Ses clients sont aujourd’hui ceux qui lui mettent un peu de baume au cœur. «Ils viennent de loin pour me voir et acheter mes légumes et fruits. Ils savent qu’ils auront toujours de bons produits.» Ces petites attentions lui permettent de rebondir face à la situation. Il sait aussi qu’il peut compter sur le sou- tien de son épouse, Luilette, également ancienne employée d’hôtel. À eux deux, ils ont également une petite entreprise où leur satini coco ou encore leur mazavaroo de bombli, écrasés sur la roche à cari, continue à aiguiser les papilles.

«Je survis», déclare Marie-Luce Faron. Cette artiste s’est transformée en coach vocal. Même si les adhérents ne se bousculent pas. «Il n’y a pas beaucoup de personnes. De temps en temps, on me propose un petit spectacle, mais ce n’est pas souvent.» Pour cette performeuse, qui opérait depuis 25 ans, c’est la galère depuis le confinement. «Je recommanderais à ceux qui voudraient embrasser une carrière dans ce domaine, d’avoir un plan B à côté. Il est devenu très difficile de vivre de cette passion.»

Cette chanteuse d’un des plus prestigieux hôtels du Nord du pays aurait aimé s’exercer à sa nouvelle passion : la décoration intérieure. «J’essaie de voir comment je peux vivre.» En tout cas, dans le milieu des artistes, ils se retrouvent tous dans le même bateau. «Ceux qui ne vivaient que de la musique se retrouvent dans la même galère. C’est difficile de trouver du travail, surtout avec l’âge. On n’a plus 20 ans et cela devient encore plus dur.»

En tout cas, comme ces personnes interrogées, ils sont plusieurs à s’être réinventés depuis plus d’un an, d’autant que la réouverture des frontières n’est pas prévue de sitôt.
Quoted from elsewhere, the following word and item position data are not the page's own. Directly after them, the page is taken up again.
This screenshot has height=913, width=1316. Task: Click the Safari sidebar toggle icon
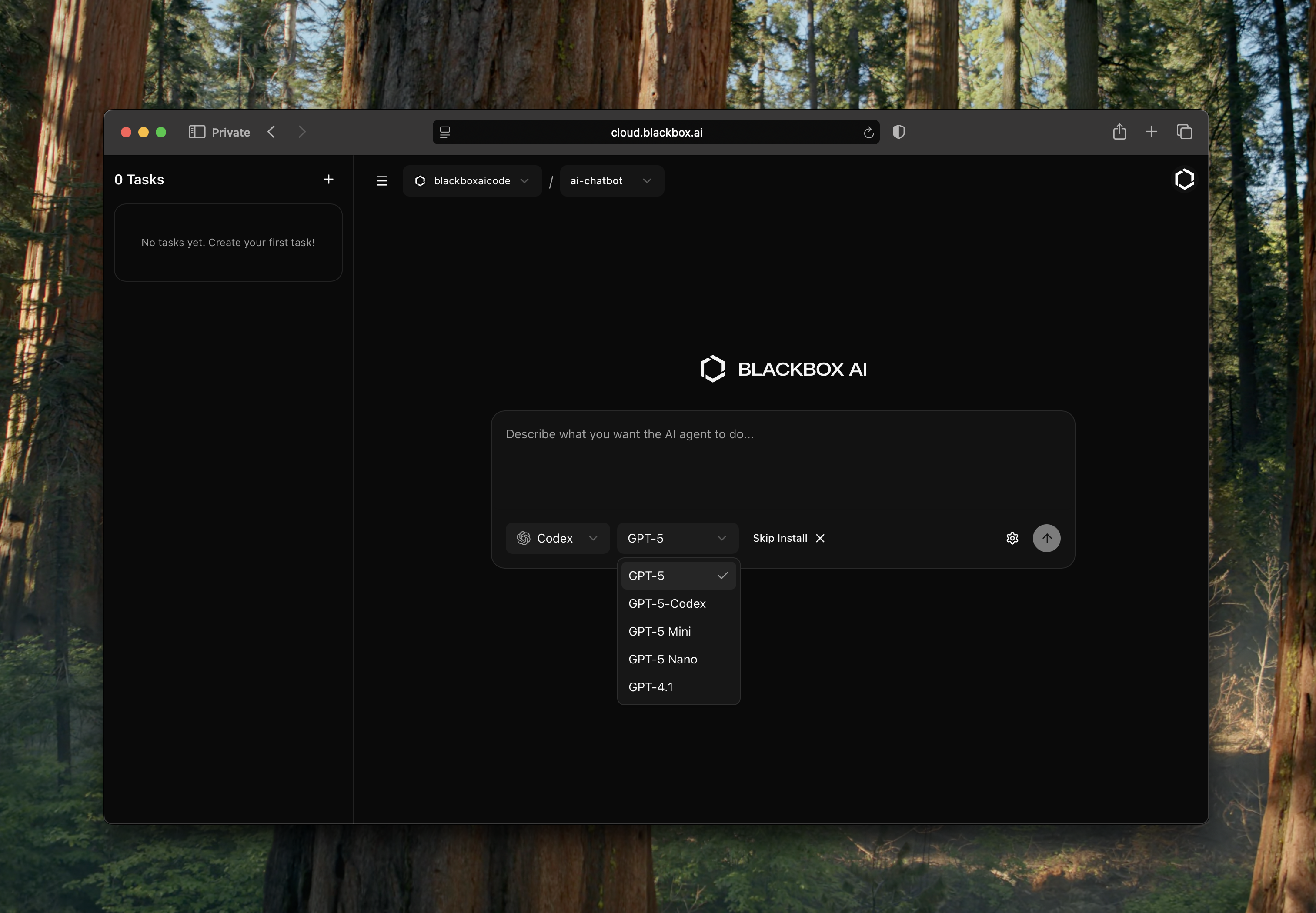(197, 132)
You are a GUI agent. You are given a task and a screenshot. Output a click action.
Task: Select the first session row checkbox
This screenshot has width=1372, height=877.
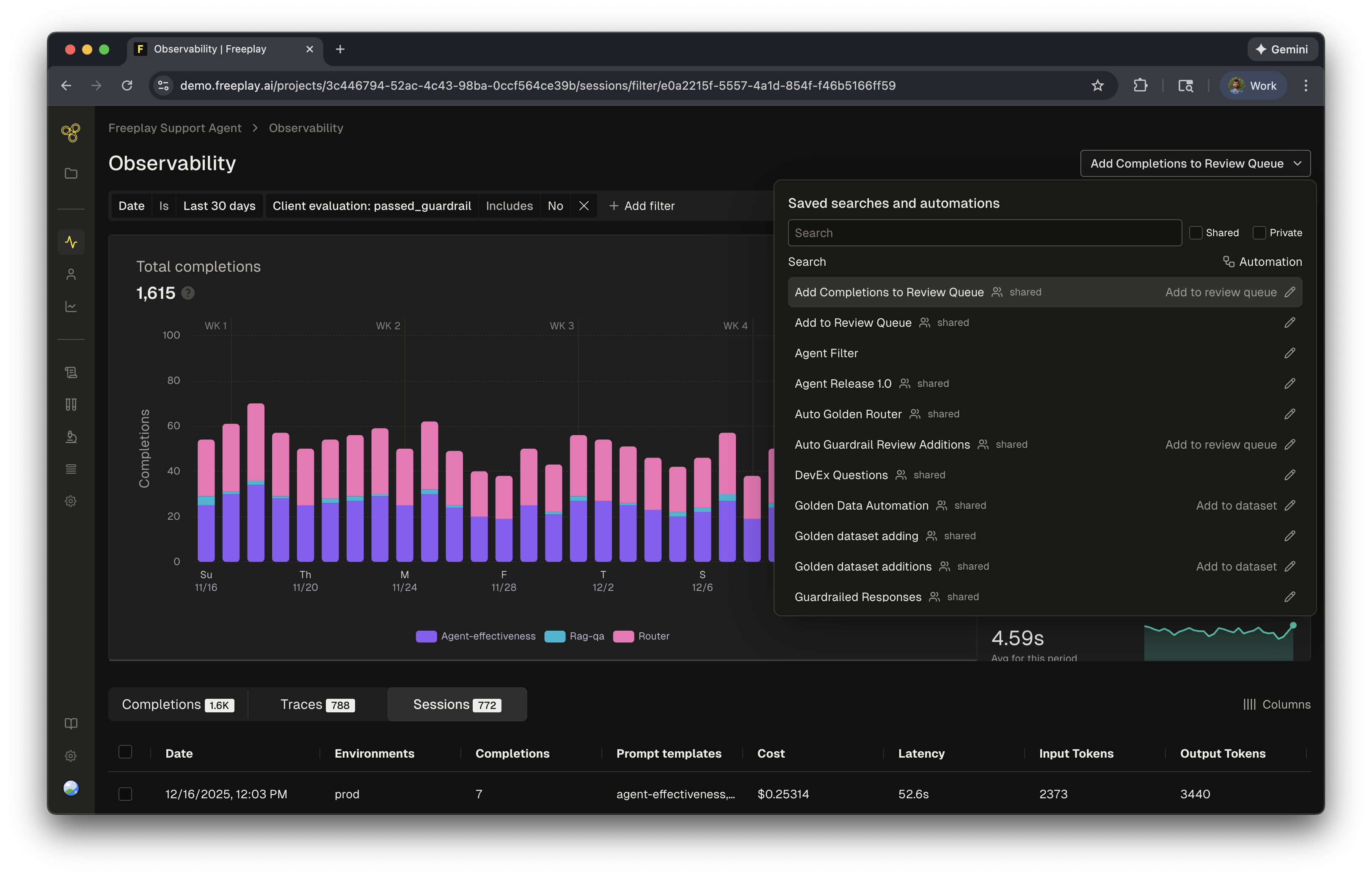[125, 794]
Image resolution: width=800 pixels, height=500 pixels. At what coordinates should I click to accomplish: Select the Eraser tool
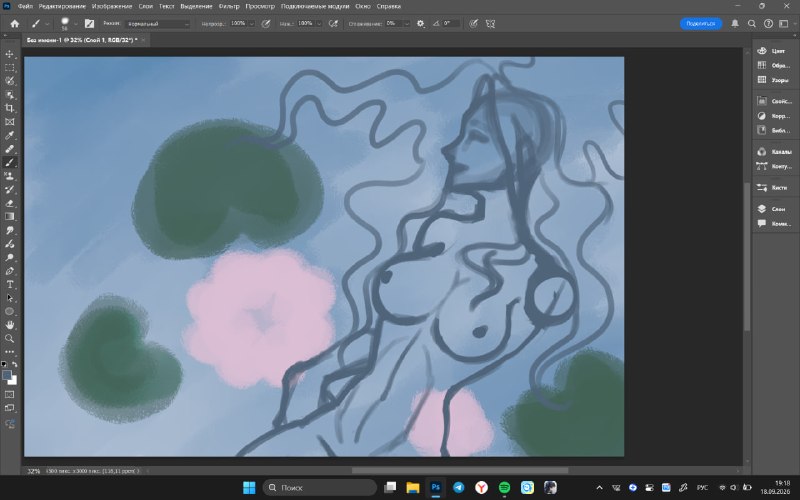10,203
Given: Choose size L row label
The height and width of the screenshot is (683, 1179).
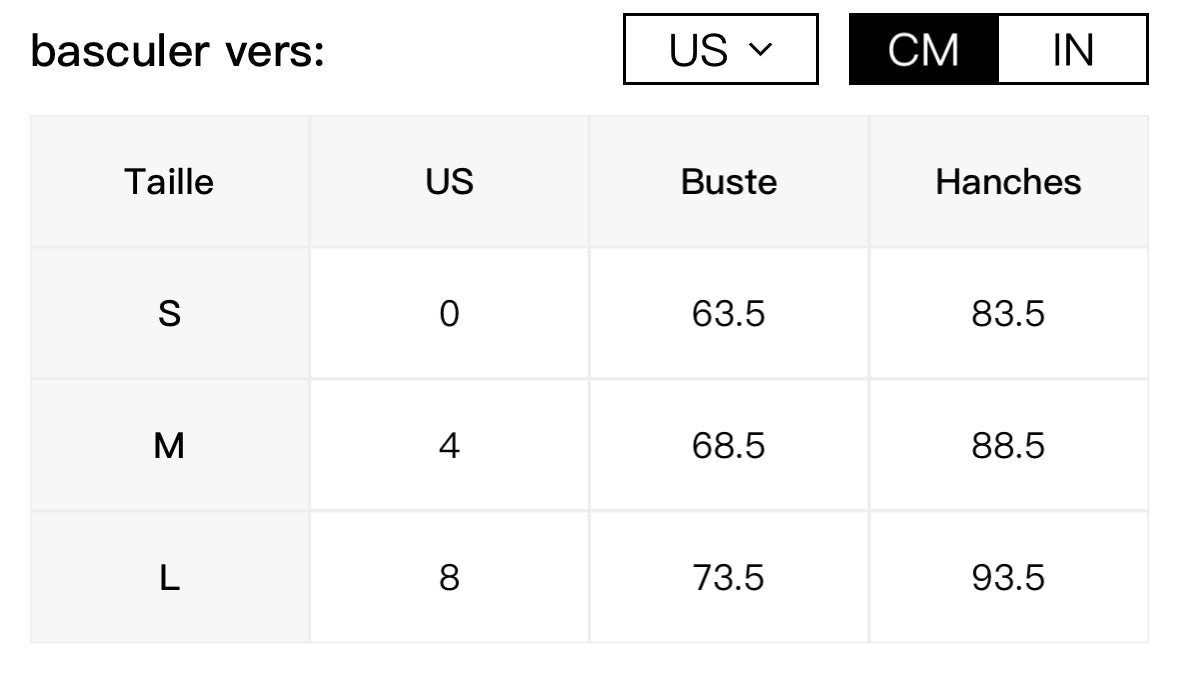Looking at the screenshot, I should (169, 577).
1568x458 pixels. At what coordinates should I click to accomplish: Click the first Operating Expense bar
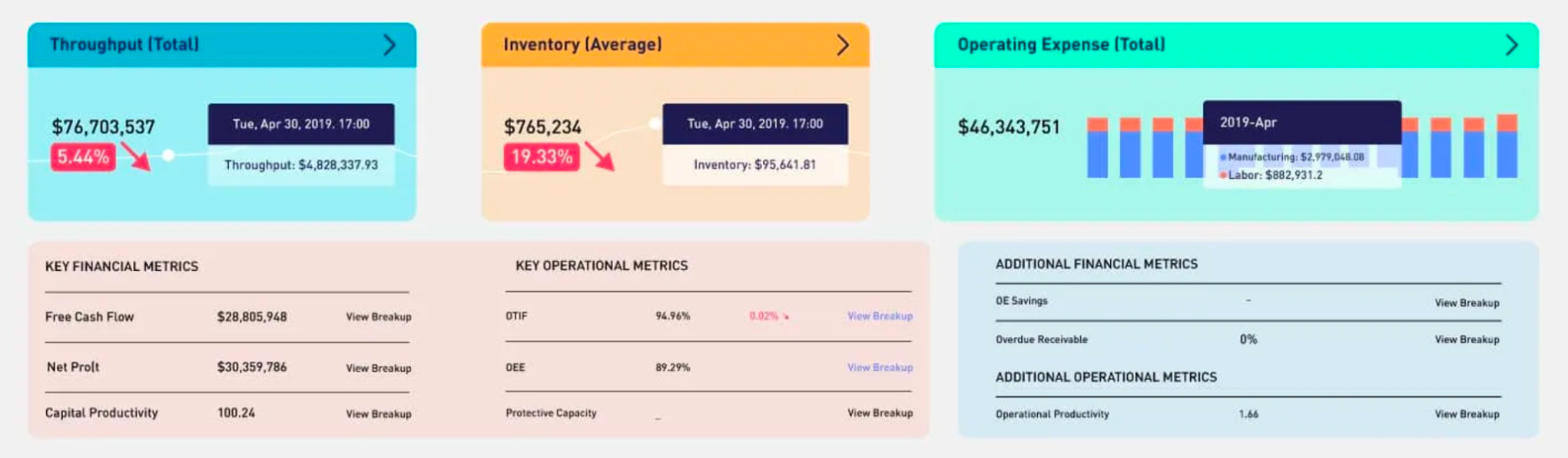(1097, 149)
Eco-Sud «Livelihood» : Une satisfaction non dissimulée

Les différents cours dispensés par les six institutions présentes dans le concept «Livelihood» ont vu l’inscription de 257 participants. Une initiative d’Eco-Sud en collaboration avec Small and Medium Enterprise, Food and Agricultural Research and Extension Institute, le Mauritius Institute of Training and Development (MITD), La Ferm Coco et JAM. Pour Sébastien Sauvage, d’Eco-Sud, ceux inscrits ont surtout pris le temps pour réfléchir à leur avenir. Le Covid-19 et l’épisode du «MV Wakashio» ont chamboulé le quotidien des habitants du Sud-Est du pays. Plusieurs se retrouvent sans emploi et face à ce problème, ils remettent à jour leur vision de l’avenir. «On a été étonnés du nombre de personnes qui sont venues assister aux différents cours. Cela démontre que ces gens sont dans une réflexion sur ce qu’ils feront demain, pour essayer de sortir de cette crise sanitaire, ou encore environnementale», soutient notre interlocuteur. Selon lui, le peuple mauricien veut se réinventer et trouver des solutions. «Beaucoup de personnes ont démontré un intérêt pour l’agro-industrie et l’agriculture. Revenir à la terre.» En effet, les chiffres parlent d’eux-mêmes. La Ferm Coco a enregistré 17 adhérents alors que FAREI en a accueilli 32. L’on constate également que plusieurs personnes s’intéressent aux travaux manuels. Les cours dispensés par le MITD ont obtenu 47 aspirants pâtissiers, 33 pour la coiffure ou encore six pour la mécanique. La réflexion face à ces chiffres laisse également entendre que Maurice se doit d’être beaucoup plus autonome. «On a bien vu que le Covid-19 a amené une prise de conscience de l’urgence de l’autonomie alimentaire. Les Mauriciens se doivent de produire plus, car nous sommes à 80 % dépendants des importations.»